Anyway, the fact that I lived through a horrible accident, and one of my best friends died in an almost exactly the same accident less than two years later has gottne me contemplative. You cna believe me when I tell you I came home tonight, and hugged my little two year old a little tighter, and told her I love her a little more often tonight than I usually do, and when it came time to put her to bed, we prayed for our friend James, and his daughter too.

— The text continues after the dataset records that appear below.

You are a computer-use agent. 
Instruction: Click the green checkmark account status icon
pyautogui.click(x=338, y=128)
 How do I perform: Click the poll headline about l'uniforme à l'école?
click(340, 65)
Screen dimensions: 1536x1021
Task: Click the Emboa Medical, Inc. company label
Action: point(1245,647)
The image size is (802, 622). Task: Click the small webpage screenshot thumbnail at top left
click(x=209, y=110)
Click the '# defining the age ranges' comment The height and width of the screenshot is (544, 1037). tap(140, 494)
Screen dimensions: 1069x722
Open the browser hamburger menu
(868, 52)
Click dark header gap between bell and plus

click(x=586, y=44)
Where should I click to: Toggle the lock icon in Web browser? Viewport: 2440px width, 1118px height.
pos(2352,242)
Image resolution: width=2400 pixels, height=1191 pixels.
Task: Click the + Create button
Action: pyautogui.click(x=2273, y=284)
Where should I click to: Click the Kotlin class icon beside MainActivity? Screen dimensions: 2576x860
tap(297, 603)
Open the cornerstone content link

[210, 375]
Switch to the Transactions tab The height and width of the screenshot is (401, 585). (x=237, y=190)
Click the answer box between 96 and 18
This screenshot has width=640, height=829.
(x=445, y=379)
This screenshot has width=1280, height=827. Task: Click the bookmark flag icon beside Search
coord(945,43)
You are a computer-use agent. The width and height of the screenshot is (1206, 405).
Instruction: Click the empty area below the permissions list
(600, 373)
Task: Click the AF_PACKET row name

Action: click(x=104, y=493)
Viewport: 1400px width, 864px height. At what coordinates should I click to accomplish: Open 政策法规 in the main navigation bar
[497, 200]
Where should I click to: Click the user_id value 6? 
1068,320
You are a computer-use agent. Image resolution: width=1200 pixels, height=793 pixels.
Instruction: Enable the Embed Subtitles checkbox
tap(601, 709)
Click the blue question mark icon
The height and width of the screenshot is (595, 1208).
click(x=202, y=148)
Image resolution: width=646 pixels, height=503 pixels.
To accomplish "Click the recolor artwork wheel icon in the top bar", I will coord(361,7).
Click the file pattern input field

We all just take so much for granted, and the reality is, we should never fall into that trap. We should be grateful for the too-high grass, the idiot driver, and all the othe rlittle annoyances we have everyday. We should never take the "I love you's" for granted, or th elittle things we should do for each other, because it can all be gone in the next heartbeat. We should be kind to one-another, always taking each other's frailties, and weaknesses into account, and balancing them against the strengths that each and every one of us has. We should remember the five-year olds that we were once. The wonder and joy that each day, each breath brought into our lives. That five-year old is still there in all of us. We've just learned to cover him or her up, to shelter and protect the innocense and wonder that we all still feel. We should let that out a little bit more.

Be kind to each other, my friends. You never know when one of your friends will be remembering you this way. Hopefully, we all will have friends who care for us, and who'll remember us for the friends that we were.